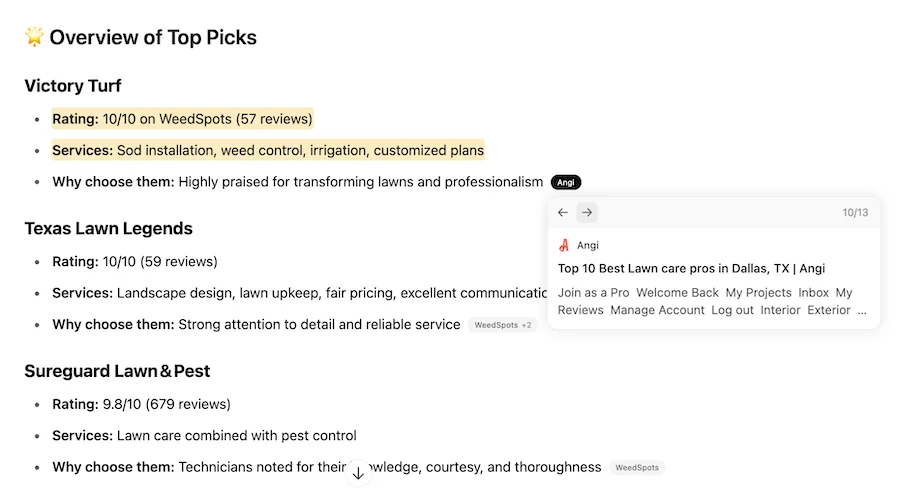Image resolution: width=900 pixels, height=495 pixels.
Task: Open the black Angi citation badge
Action: pos(566,182)
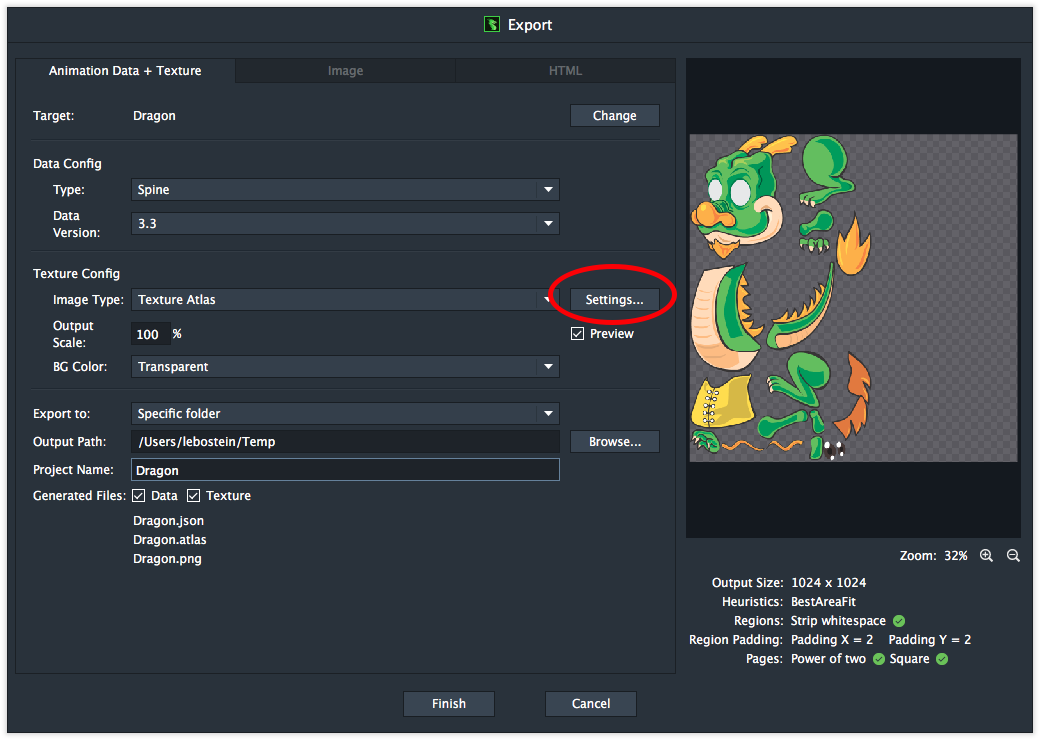Click Browse to pick output path
This screenshot has width=1040, height=740.
click(614, 441)
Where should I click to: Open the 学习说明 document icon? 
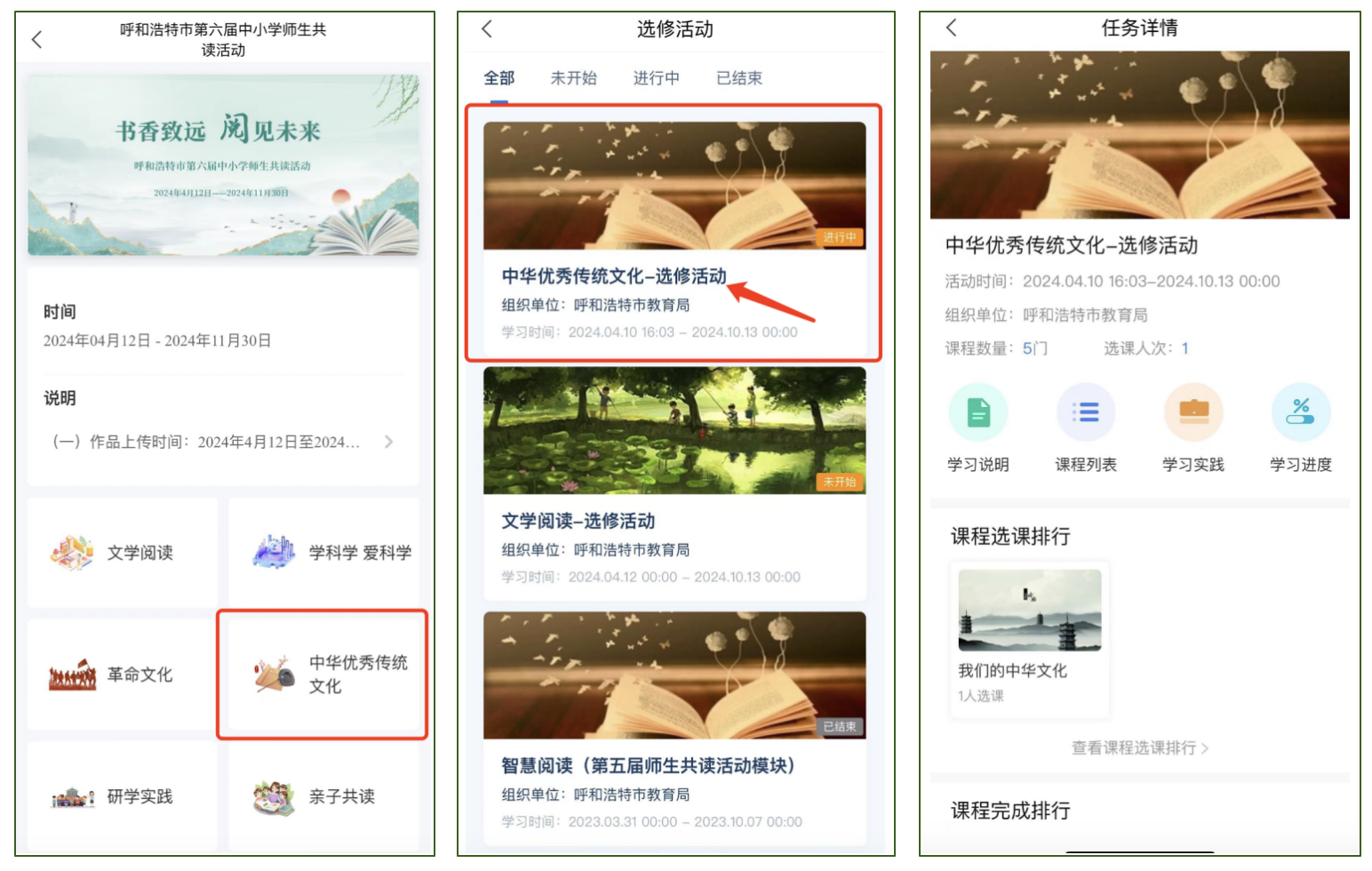point(977,412)
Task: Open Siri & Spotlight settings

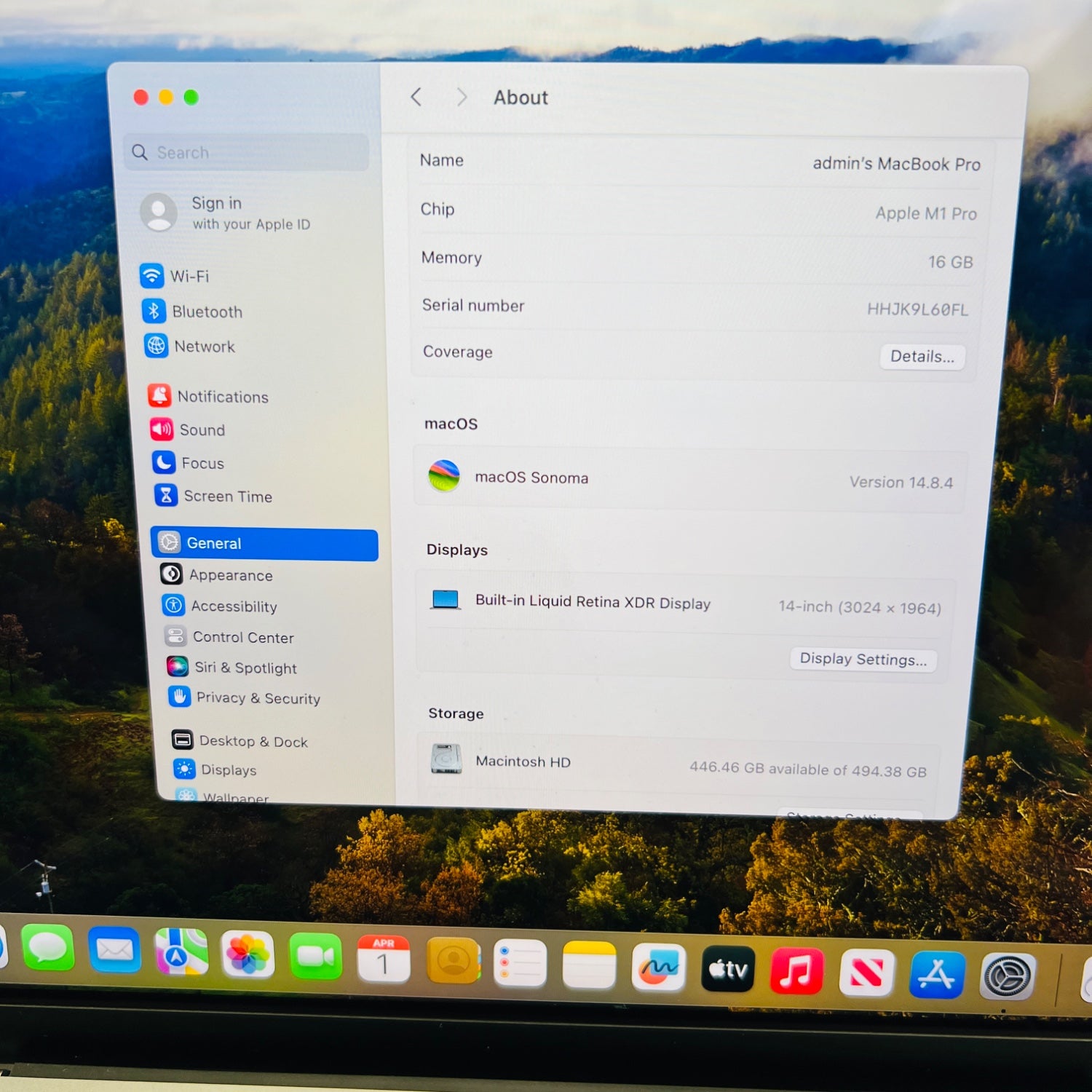Action: tap(245, 668)
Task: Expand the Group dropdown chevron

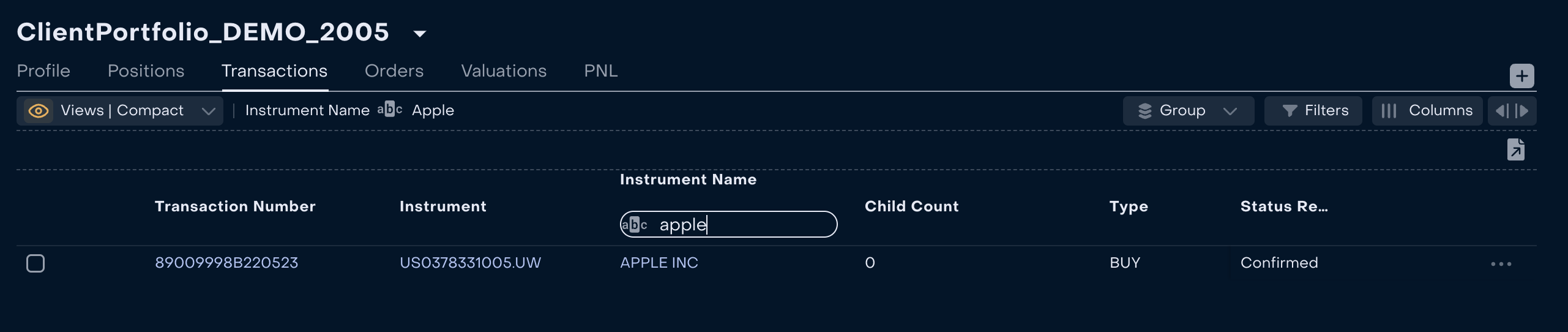Action: (1230, 111)
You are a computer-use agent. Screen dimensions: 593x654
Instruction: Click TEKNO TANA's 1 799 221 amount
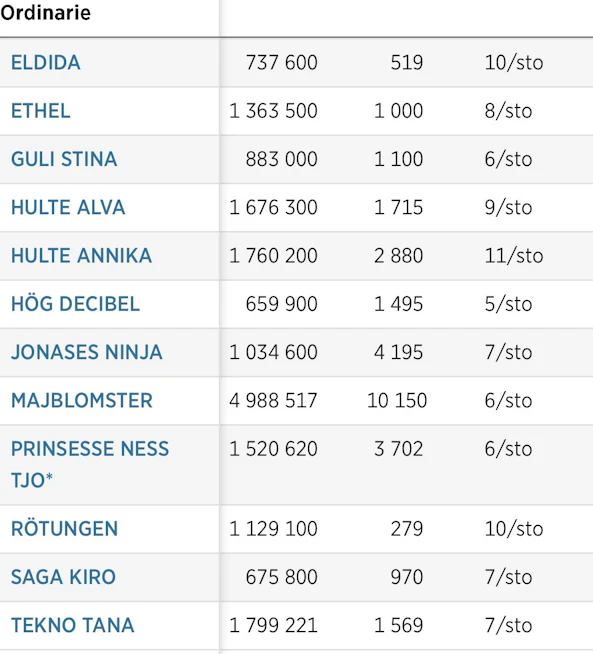273,626
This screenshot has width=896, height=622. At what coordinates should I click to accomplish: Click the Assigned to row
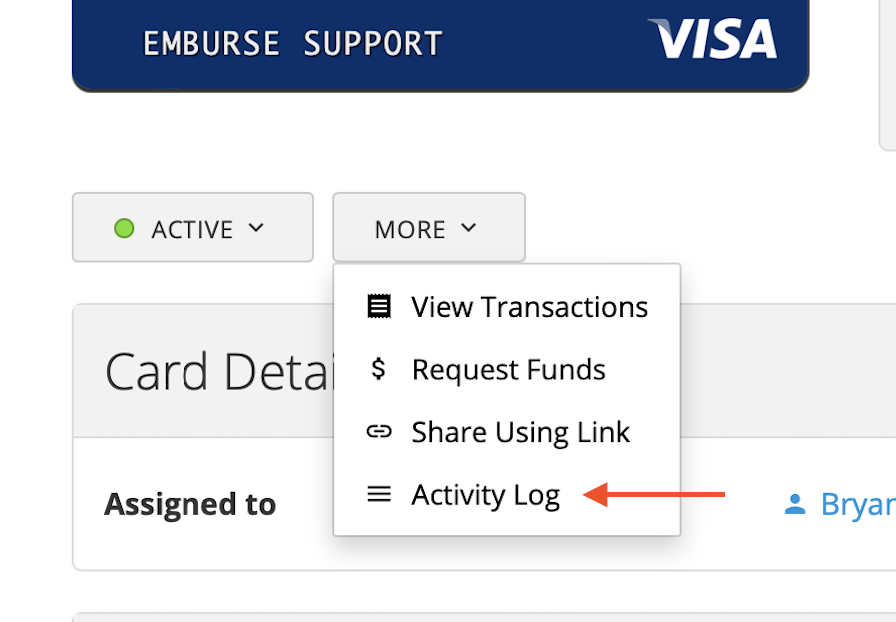click(190, 504)
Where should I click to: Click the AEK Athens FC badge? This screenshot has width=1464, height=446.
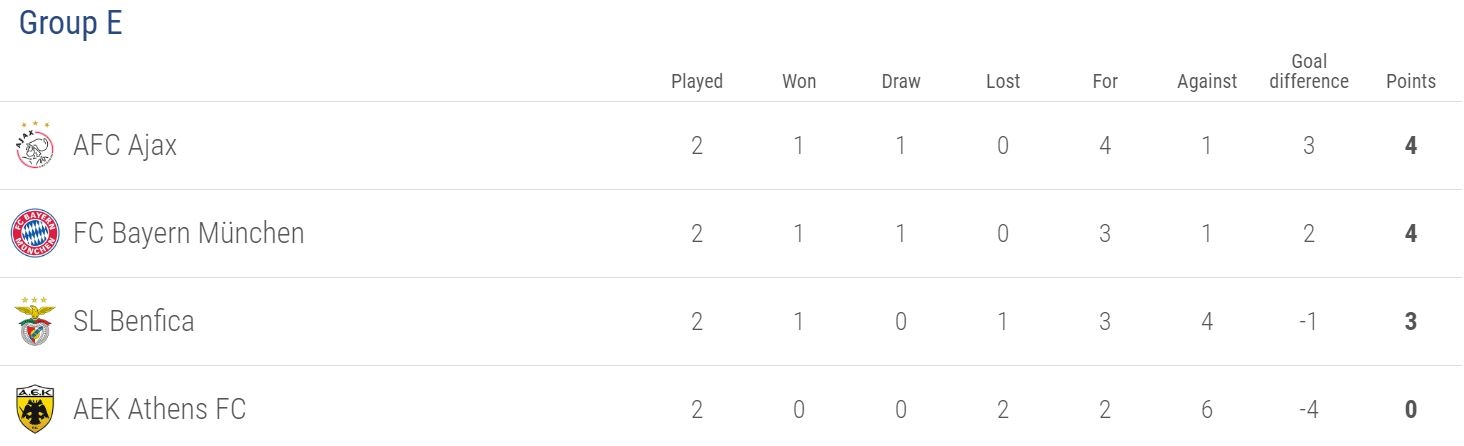tap(35, 409)
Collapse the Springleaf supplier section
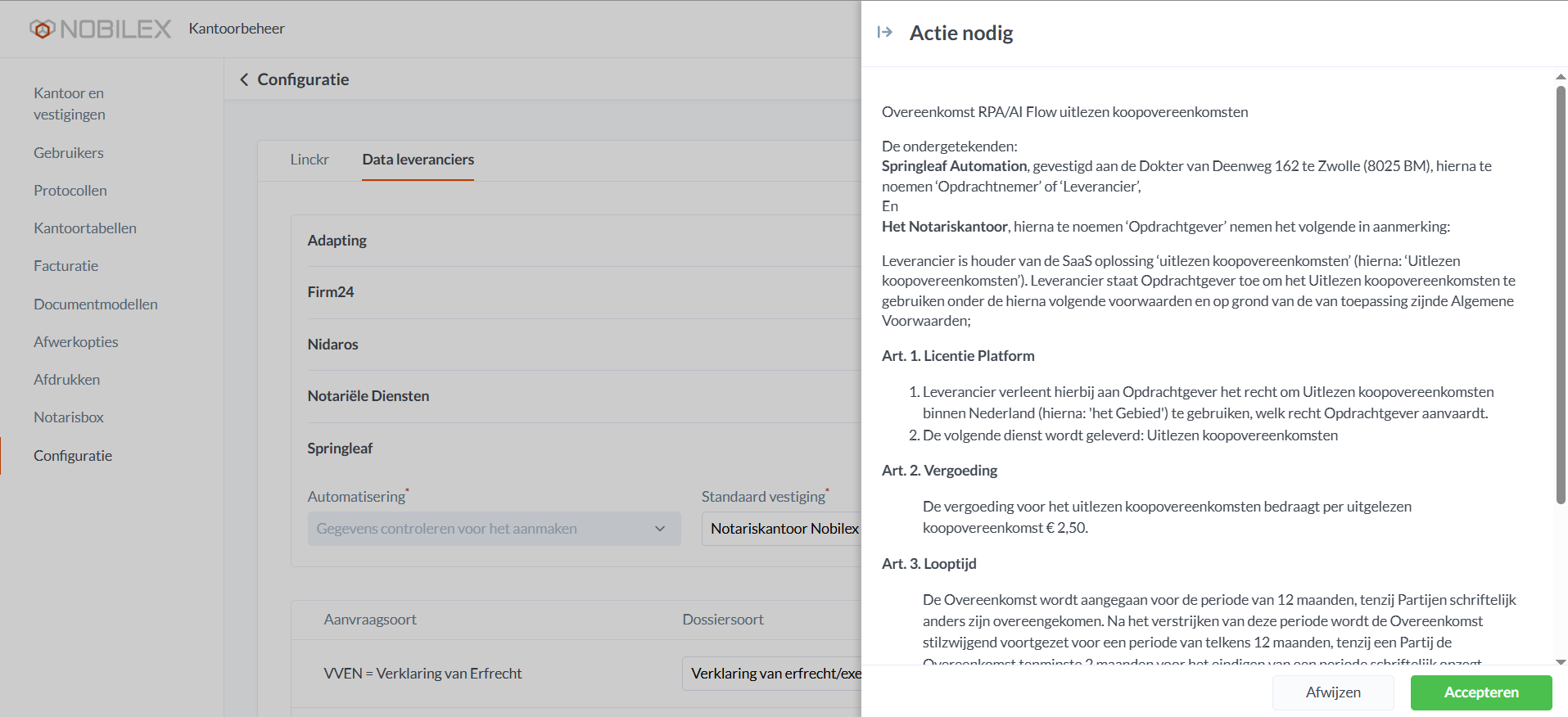The width and height of the screenshot is (1568, 717). coord(340,449)
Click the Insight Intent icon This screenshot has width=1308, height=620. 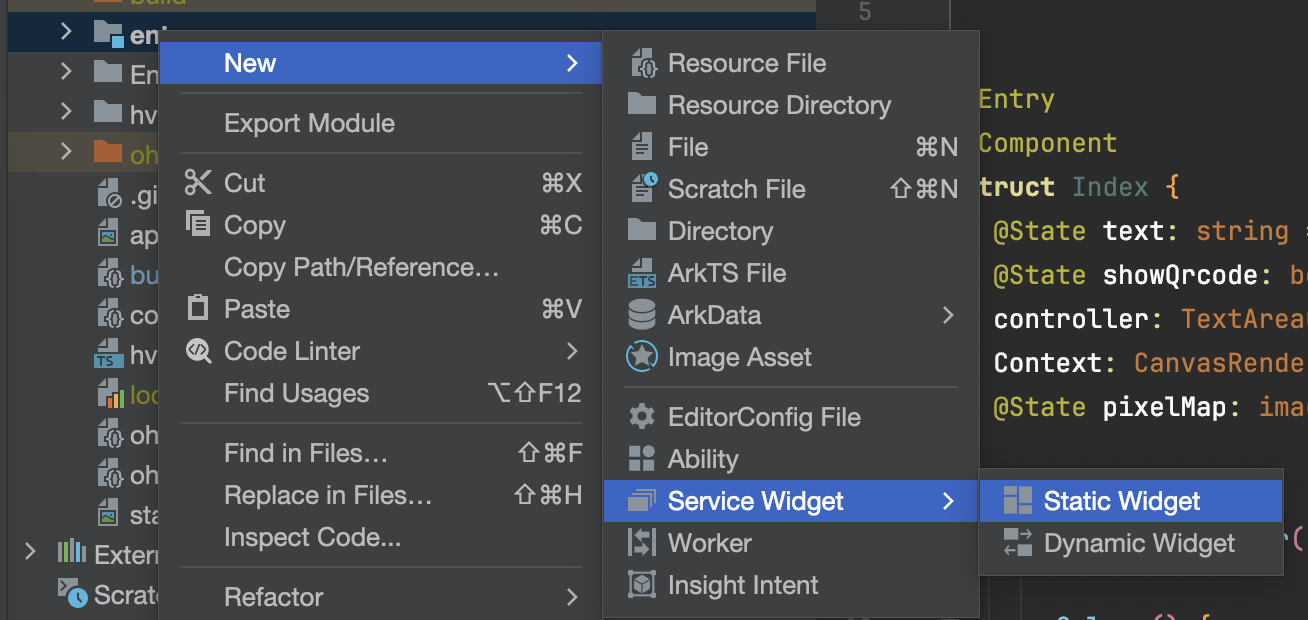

-------

INSTRUCTIONS TO FOLLOW - The lines from the one holding "Collapse the Springleaf supplier section" to the final line of the entries are to be duplicated exactly, and the pictures are to be left out.

EXERCISE OUTPUT -
Collapse the Springleaf supplier section
The width and height of the screenshot is (1568, 717). coord(340,449)
Click the Insight Intent icon This screenshot has width=1308, height=620. 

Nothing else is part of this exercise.